Воспроизведите дословно отрывок из фрагмента страницы о Пастернаке и Нейгаузе от слов «Вскоре по возвращении» до слов «Николаевны не являлось.».

# ФРАГМЕНТ СТРАНИЦЫ
━━━

Вскоре по возвращении в Москву Борис Леонидович пришел к Нейгаузу и принес ему рукописи двух написанных в Ирпене баллад, одна из которых была посвящена Генриху Густавовичу, вторая — его жене. Это подношение сопровождалось откровенным признанием: Пастернак рассказал другу о своем чувстве к Зинаиде Николаевне и предупредил его, что никак не может этого изменить. Генрих Густавович опечалился, но никакой вражды между друзьями не возникло — слишком сильны были взаимное уважение и любовь. Кроме того, относительное спокойствие Нейгауза, вероятно, объяснялось еще и тем, что у него одновременно и параллельно с Зинаидой Николаевной и детьми от нее была и другая семья — там росла его дочь, рождение которой пришлось на время между рождениями двух сыновей. Это обстоятельство тайной для Зинаиды Николаевны не являлось.
Всю осень продолжалась внешне прежняя жизнь. Нейгауз давал концерты, после них устраивались «пиры», которые затягивались далеко за полночь. В декабре он уехал на длительный срок в турне по Сибири, и Борис Леонидович стал по несколько раз в день бывать у Зинаиды Николаевны. Вот в этот период, как следует из ее воспоминаний, она ощутила к нему ответное чувство. В середине января 1931 года Пастернак не выдержал и во всем признался Евгении Владимировне, которая была потрясена, возмущена, смертельно обижена происшедшим и потребовала, чтобы он немедленно ушел из дома. Впоследствии она сожалела о своем решении: получилось так, что она сама отказалась от дальнейшей борьбы. Борис Леонидович писал жене о пережитом год спустя: «Ты помнишь зимний вечер, когда невозможность дальше жить вместе встала передо мною с такой тоской, что ясности насильственного конца, пережитого в воображеньи, и мысли, что с тобою, близкой и любимой я успею проститься, а с Зиной, страшно любимой той недомашней, убийственно мгновенной любовью, какую можно проверить именно мигом прощанья со всею жизнью и со всею землей, проститься не успею, было достаточно, чтобы я разрыдался и все при этом обнаружилось»{192}.

━━━

# ИСХОДНЫЕ ДАННЫЕ
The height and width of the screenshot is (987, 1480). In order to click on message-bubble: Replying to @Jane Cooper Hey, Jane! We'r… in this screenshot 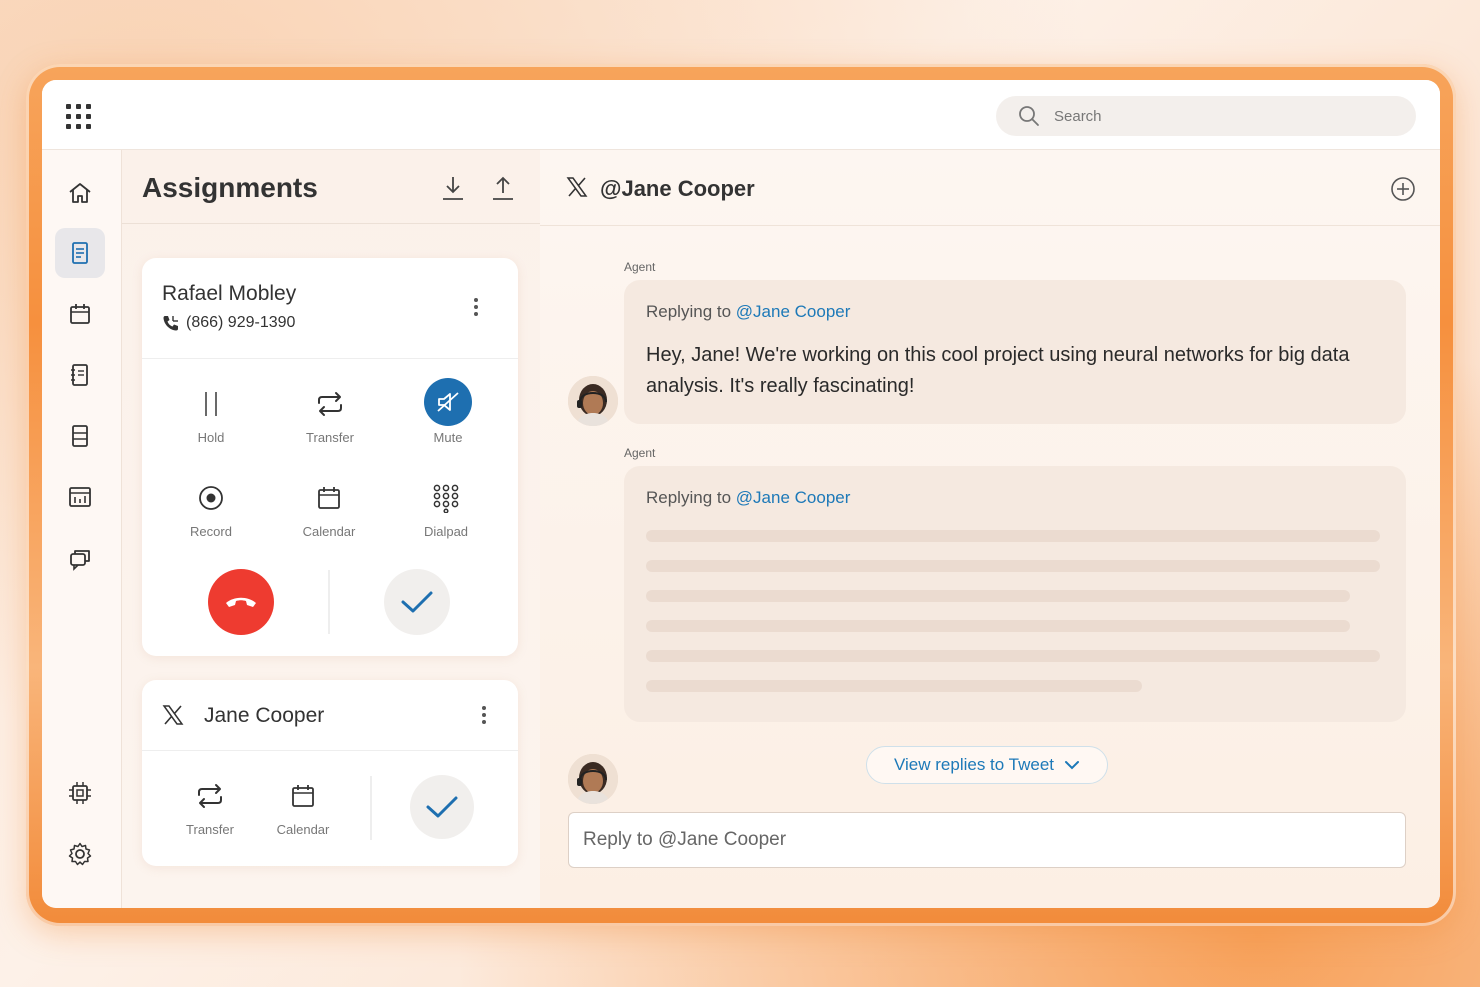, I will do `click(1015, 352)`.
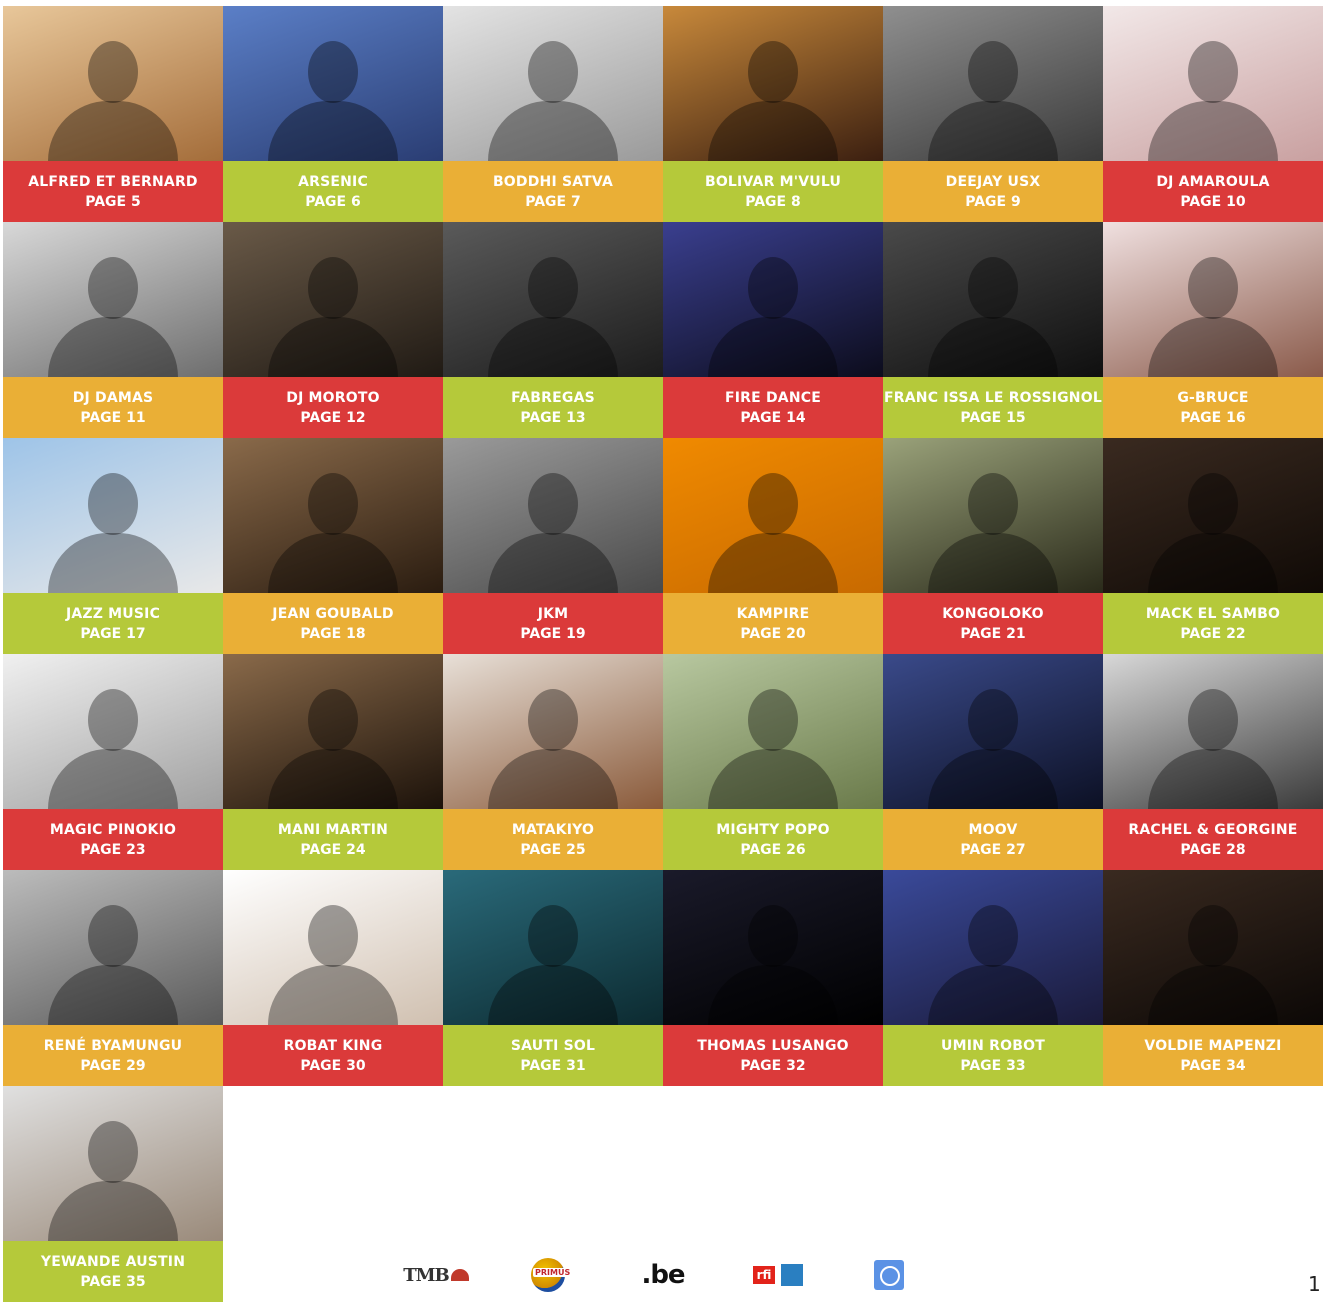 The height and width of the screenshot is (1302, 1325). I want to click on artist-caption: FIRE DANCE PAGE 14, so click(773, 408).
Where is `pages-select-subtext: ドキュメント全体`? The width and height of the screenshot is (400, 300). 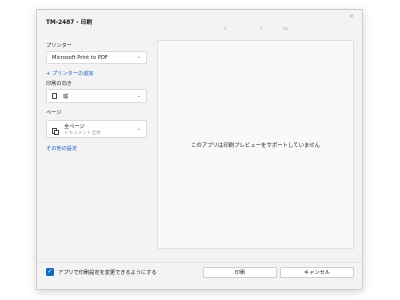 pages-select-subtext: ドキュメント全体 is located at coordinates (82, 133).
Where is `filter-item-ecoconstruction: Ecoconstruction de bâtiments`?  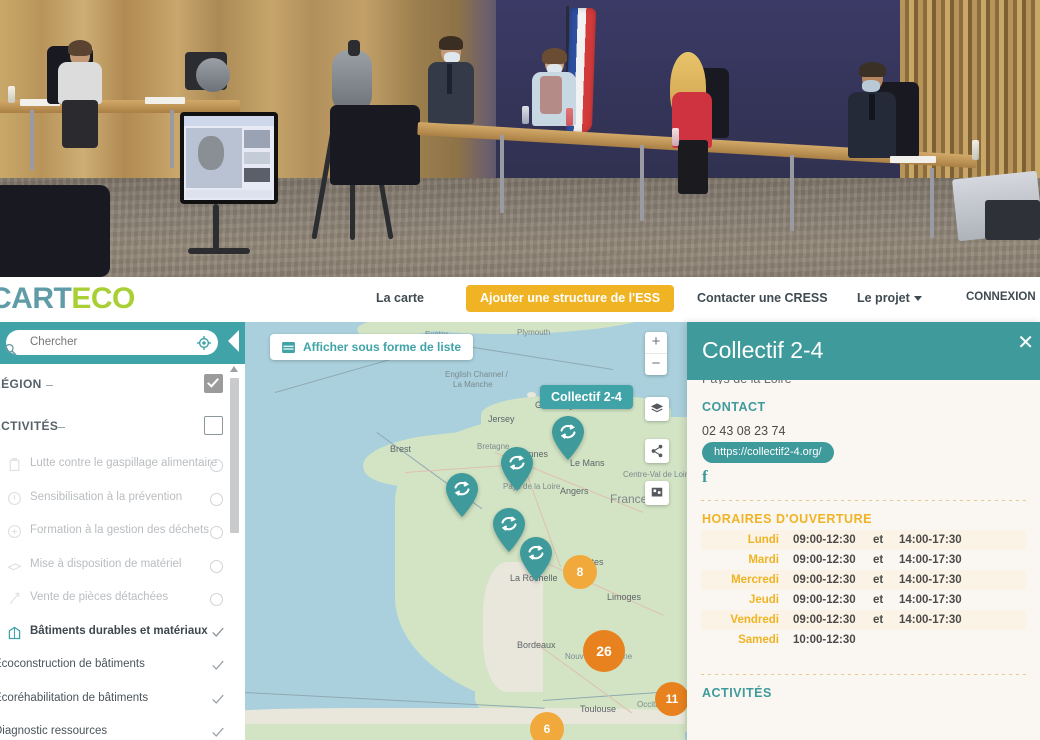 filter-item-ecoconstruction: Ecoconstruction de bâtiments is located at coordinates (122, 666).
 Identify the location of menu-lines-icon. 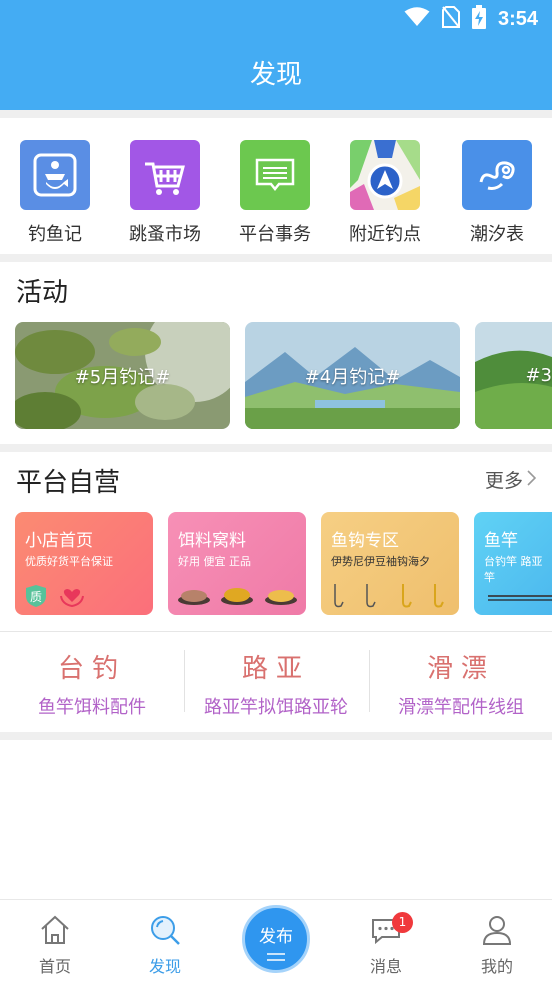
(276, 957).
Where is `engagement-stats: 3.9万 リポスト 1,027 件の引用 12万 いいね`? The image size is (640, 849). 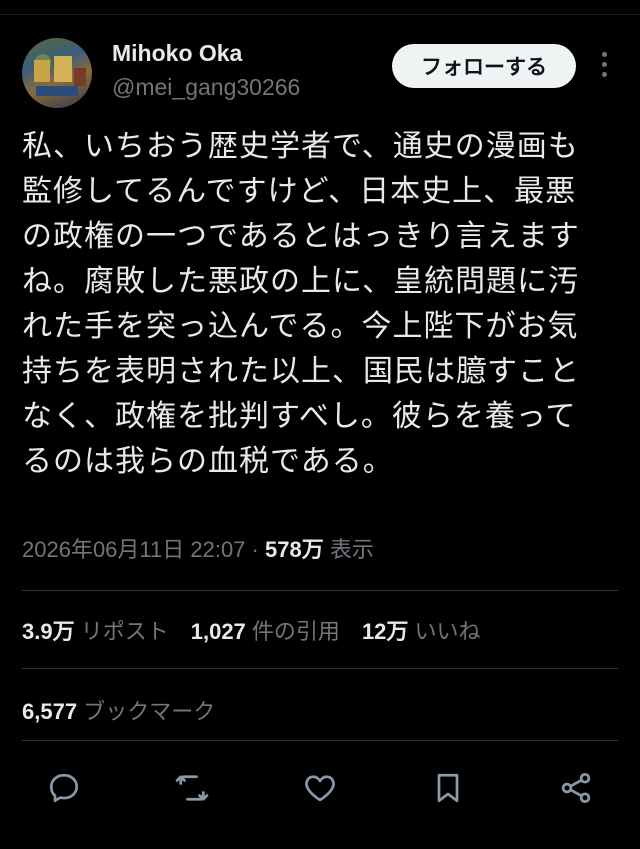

━━━

# ВАШЕ РЕШЕНИЕ
Вскоре по возвращении в Москву Борис Леонидович пришел к Нейгаузу и принес ему рукописи двух написанных в Ирпене баллад, одна из которых была посвящена Генриху Густавовичу, вторая — его жене. Это подношение сопровождалось откровенным признанием: Пастернак рассказал другу о своем чувстве к Зинаиде Николаевне и предупредил его, что никак не может этого изменить. Генрих Густавович опечалился, но никакой вражды между друзьями не возникло — слишком сильны были взаимное уважение и любовь. Кроме того, относительное спокойствие Нейгауза, вероятно, объяснялось еще и тем, что у него одновременно и параллельно с Зинаидой Николаевной и детьми от нее была и другая семья — там росла его дочь, рождение которой пришлось на время между рождениями двух сыновей. Это обстоятельство тайной для Зинаиды Николаевны не являлось.